EXERCISE OBJECTIVE:
Copy each entry below exactly.

DATA EXTRACTS:

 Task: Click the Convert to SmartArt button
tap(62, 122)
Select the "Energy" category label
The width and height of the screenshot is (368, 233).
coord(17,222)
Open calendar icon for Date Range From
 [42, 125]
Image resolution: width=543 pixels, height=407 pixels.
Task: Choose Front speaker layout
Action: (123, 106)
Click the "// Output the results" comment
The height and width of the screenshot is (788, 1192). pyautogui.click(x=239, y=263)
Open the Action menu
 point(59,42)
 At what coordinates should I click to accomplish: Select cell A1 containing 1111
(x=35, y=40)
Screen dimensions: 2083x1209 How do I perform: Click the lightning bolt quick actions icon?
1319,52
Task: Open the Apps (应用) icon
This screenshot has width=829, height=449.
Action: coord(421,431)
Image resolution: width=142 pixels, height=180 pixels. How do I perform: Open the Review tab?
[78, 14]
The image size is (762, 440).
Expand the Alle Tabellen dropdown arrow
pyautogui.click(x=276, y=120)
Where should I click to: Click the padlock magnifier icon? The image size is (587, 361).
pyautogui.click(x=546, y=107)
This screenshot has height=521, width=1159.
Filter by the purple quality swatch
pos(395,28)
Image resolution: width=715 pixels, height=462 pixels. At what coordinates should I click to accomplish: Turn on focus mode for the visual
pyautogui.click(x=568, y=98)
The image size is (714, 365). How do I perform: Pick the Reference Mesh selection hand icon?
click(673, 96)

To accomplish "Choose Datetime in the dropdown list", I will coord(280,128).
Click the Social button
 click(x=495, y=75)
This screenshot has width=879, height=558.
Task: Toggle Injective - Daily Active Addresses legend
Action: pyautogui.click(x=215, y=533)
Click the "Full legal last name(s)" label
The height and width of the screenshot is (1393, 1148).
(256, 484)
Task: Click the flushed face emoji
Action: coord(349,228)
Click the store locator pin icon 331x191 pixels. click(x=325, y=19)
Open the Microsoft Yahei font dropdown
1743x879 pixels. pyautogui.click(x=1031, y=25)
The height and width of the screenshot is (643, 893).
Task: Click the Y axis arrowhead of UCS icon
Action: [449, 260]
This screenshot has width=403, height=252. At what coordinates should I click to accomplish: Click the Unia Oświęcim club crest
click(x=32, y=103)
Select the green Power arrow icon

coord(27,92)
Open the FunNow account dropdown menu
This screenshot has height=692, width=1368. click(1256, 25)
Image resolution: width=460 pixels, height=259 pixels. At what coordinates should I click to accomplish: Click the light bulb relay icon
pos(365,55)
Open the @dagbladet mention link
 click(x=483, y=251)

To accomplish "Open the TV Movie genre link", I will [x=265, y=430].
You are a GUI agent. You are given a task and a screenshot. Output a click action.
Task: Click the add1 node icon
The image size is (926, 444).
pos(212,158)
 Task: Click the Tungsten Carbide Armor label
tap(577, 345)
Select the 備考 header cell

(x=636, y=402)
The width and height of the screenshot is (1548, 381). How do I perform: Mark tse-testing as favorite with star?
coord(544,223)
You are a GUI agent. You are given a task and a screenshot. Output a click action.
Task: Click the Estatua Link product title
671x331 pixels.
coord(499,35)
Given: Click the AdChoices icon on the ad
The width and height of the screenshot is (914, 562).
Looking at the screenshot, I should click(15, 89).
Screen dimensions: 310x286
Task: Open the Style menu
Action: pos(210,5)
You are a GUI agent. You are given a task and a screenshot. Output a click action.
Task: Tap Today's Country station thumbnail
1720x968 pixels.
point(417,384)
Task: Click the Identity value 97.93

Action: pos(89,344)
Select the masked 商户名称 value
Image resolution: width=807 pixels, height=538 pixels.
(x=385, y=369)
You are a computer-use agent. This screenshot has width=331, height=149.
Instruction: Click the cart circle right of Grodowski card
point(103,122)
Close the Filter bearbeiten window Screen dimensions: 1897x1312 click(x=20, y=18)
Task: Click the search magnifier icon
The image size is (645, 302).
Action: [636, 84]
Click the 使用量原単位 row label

TASK OUTPUT:
 Task: Click the Convert to SmartArt button
tap(62, 122)
Select the "Energy" category label
The width and height of the screenshot is (368, 233).
coord(17,222)
Open calendar icon for Date Range From
 [42, 125]
Image resolution: width=543 pixels, height=407 pixels.
Task: Choose Front speaker layout
Action: (123, 106)
Click the "// Output the results" comment
The height and width of the screenshot is (788, 1192). pyautogui.click(x=239, y=263)
Open the Action menu
 point(59,42)
 At what coordinates should I click to accomplish: Select cell A1 containing 1111
(x=35, y=40)
Screen dimensions: 2083x1209 How do I perform: Click the lightning bolt quick actions icon?
1319,52
Task: Open the Apps (应用) icon
This screenshot has width=829, height=449.
Action: coord(421,431)
Image resolution: width=142 pixels, height=180 pixels. How do I perform: Open the Review tab?
[78, 14]
The image size is (762, 440).
Expand the Alle Tabellen dropdown arrow
pyautogui.click(x=276, y=120)
Where should I click to: Click the padlock magnifier icon? The image size is (587, 361).
pyautogui.click(x=546, y=107)
This screenshot has height=521, width=1159.
Filter by the purple quality swatch
pos(395,28)
Image resolution: width=715 pixels, height=462 pixels. At what coordinates should I click to accomplish: Turn on focus mode for the visual
pyautogui.click(x=568, y=98)
The image size is (714, 365). How do I perform: Pick the Reference Mesh selection hand icon?
click(673, 96)

To accomplish "Choose Datetime in the dropdown list", I will coord(280,128).
Click the Social button
 click(x=495, y=75)
This screenshot has width=879, height=558.
Task: Toggle Injective - Daily Active Addresses legend
Action: pyautogui.click(x=215, y=533)
Click the "Full legal last name(s)" label
The height and width of the screenshot is (1393, 1148).
(256, 484)
Task: Click the flushed face emoji
Action: coord(349,228)
Click the store locator pin icon 331x191 pixels. click(x=325, y=19)
Open the Microsoft Yahei font dropdown
1743x879 pixels. pyautogui.click(x=1031, y=25)
The height and width of the screenshot is (643, 893).
Task: Click the Y axis arrowhead of UCS icon
Action: [449, 260]
This screenshot has width=403, height=252. At what coordinates should I click to accomplish: Click the Unia Oświęcim club crest
click(x=32, y=103)
Select the green Power arrow icon

coord(27,92)
Open the FunNow account dropdown menu
This screenshot has height=692, width=1368. click(1256, 25)
Image resolution: width=460 pixels, height=259 pixels. At what coordinates should I click to accomplish: Click the light bulb relay icon
pos(365,55)
Open the @dagbladet mention link
 click(x=483, y=251)

To accomplish "Open the TV Movie genre link", I will [x=265, y=430].
You are a GUI agent. You are given a task and a screenshot. Output a click action.
Task: Click the add1 node icon
The image size is (926, 444).
pos(212,158)
 Task: Click the Tungsten Carbide Armor label
tap(577, 345)
Select the 備考 header cell

(x=636, y=402)
The width and height of the screenshot is (1548, 381). How do I perform: Mark tse-testing as favorite with star?
coord(544,223)
You are a GUI agent. You are given a task and a screenshot. Output a click action.
Task: Click the Estatua Link product title
671x331 pixels.
coord(499,35)
Given: Click the AdChoices icon on the ad
The width and height of the screenshot is (914, 562).
Looking at the screenshot, I should click(15, 89).
Screen dimensions: 310x286
Task: Open the Style menu
Action: pos(210,5)
You are a GUI agent. You are given a task and a screenshot. Output a click action.
Task: Tap Today's Country station thumbnail
1720x968 pixels.
point(417,384)
Task: Click the Identity value 97.93

Action: pos(89,344)
Select the masked 商户名称 value
Image resolution: width=807 pixels, height=538 pixels.
(x=385, y=369)
You are a computer-use agent. This screenshot has width=331, height=149.
Instruction: Click the cart circle right of Grodowski card
point(103,122)
Close the Filter bearbeiten window Screen dimensions: 1897x1312 click(x=20, y=18)
Task: Click the search magnifier icon
The image size is (645, 302).
Action: [636, 84]
Click the 使用量原単位 row label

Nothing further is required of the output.